▶ Exercise requirements
Lines that contain the string "link" are the ones to list; copy all of them from the records.

Segment Start: Given entries

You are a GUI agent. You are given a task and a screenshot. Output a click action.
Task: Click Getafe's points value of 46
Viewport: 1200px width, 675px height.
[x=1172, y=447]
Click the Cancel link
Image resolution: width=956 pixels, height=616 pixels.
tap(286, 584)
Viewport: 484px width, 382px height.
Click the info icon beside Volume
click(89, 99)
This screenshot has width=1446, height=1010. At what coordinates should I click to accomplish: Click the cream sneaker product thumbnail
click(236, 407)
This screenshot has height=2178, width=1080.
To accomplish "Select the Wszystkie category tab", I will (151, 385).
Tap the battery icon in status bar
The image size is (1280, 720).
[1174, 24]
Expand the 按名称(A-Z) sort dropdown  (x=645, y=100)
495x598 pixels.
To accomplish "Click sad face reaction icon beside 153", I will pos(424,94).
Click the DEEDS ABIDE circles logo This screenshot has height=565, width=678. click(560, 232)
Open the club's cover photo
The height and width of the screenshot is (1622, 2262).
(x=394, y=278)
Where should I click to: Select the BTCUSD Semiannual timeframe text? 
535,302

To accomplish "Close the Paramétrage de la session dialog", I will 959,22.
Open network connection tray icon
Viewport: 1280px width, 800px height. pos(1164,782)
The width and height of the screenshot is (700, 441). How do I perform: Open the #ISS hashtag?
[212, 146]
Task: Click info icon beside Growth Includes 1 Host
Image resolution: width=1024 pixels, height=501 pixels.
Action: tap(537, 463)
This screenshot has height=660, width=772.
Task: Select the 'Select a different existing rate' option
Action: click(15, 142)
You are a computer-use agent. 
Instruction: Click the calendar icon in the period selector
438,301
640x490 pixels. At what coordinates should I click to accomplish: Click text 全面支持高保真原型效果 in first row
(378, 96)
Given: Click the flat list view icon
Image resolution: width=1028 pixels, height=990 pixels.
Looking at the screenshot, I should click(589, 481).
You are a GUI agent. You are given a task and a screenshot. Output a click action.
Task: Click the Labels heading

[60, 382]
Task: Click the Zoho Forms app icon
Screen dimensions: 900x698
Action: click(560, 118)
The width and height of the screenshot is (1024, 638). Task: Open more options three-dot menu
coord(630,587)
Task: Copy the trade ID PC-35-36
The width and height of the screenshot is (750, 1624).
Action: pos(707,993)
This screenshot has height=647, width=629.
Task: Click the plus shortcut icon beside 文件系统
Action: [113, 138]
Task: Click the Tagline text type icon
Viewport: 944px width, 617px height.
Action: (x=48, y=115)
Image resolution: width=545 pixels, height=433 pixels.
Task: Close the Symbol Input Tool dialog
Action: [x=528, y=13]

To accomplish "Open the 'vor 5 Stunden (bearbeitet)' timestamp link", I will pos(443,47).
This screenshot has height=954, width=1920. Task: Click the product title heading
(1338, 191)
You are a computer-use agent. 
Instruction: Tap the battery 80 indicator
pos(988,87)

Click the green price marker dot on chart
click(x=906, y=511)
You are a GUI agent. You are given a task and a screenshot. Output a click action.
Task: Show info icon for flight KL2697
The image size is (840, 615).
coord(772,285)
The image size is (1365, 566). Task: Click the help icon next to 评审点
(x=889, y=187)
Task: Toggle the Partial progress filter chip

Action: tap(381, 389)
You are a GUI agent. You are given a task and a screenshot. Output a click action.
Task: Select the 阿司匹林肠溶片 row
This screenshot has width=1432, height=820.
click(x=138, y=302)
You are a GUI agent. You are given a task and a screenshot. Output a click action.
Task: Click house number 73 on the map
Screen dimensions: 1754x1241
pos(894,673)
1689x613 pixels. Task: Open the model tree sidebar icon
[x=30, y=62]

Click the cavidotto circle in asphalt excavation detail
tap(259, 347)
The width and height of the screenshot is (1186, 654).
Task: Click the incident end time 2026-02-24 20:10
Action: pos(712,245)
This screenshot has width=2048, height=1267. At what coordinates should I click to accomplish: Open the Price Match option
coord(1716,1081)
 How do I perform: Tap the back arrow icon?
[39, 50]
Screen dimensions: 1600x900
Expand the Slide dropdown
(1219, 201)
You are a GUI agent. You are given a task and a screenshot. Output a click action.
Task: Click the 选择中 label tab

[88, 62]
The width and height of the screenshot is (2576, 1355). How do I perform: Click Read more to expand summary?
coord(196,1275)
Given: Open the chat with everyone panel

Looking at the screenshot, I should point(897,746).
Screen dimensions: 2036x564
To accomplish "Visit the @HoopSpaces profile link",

Segment End: Given entries

▶ Task answer
Click the Cancel link
To accomplish "Open the 'vor 5 Stunden (bearbeitet)' timestamp link", I will pos(443,47).
To accomplish "Visit the @HoopSpaces profile link",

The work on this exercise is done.